The Supremes singer Mary Wilson remembers performing in the heyday of the 1960s and sharing the top charts with the Beatles and the Rolling Stones.
She remembers belting out hits like "Where Did Our Love Go," "Baby Love" and "Stop! In the Name of Love" with Florence Ballard and Diana Ross, often while dressed head to toe in rhinestones and pearls.
She especially remembers singing for Queen Elizabeth and Princess Margaret in England.
"Here we were, three little black girls from the projects in Detroit, going on to sing for royalty," Wilson said. "That was really something."
After forming in 1959, the Supremes shot to stardom and became glamorous role models for young black women everywhere.
A pop star and diva in her own right, Wilson's latest project has her paying homage to another artist famous for breaking barriers for black women.
That artist is the inimitable Lena Horne, who made inroads in Hollywood in the '40s as a singer and actress.
For "Stormy Weather: The Lena Horne Project," to be performed Jan. 12 at the Arts Center of Coastal Carolina, Wilson will sing a selection of Horne's most popular songs, including "Stormy Weather," "A Lady Must Live" and "It's All Right with Me."
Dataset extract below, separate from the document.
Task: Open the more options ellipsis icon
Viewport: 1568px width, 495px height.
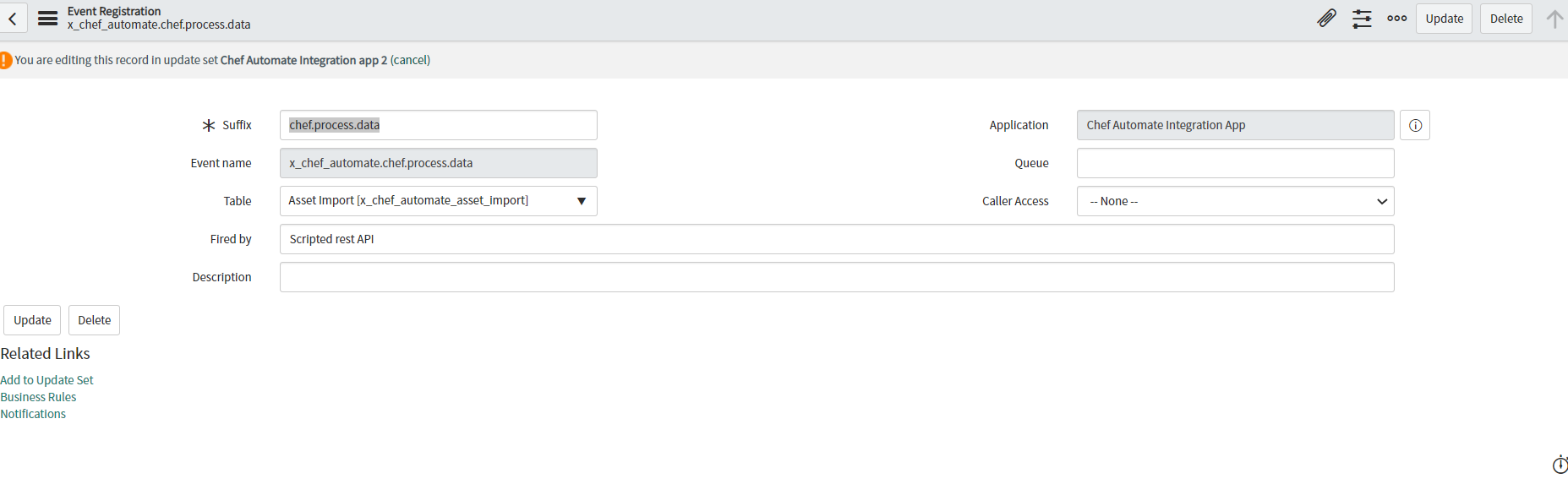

The show is a multimedia performance based on the biography of Horne by author James Gavin, who is also director and narrator.
Horne first became a star in the '40s singing at nightclubs for white audiences, but she wasn't able to drink or socialize with them afterward, Gavin writes.
She went on to sing in movies, but only in snippets that could easily be cut when the film was played in the South. She refused to act in subservient roles such as maids or servants, which were the norm for blacks in movies at the time. Still, her sultry voice propelled a 60-year career and international fame.
Horne died in 2010 at the age of 92.
Gavin was looking to bring Horne's narrative alive in a production. After he met Wilson by chance, she quickly signed on for the project, she said.
"I grew up with Ms. Horne being idolized and admired by my mom and my aunts and all the ladies in the black community," said Wilson, now 70. "She was always someone I thought about and emulated and looked forward to seeing."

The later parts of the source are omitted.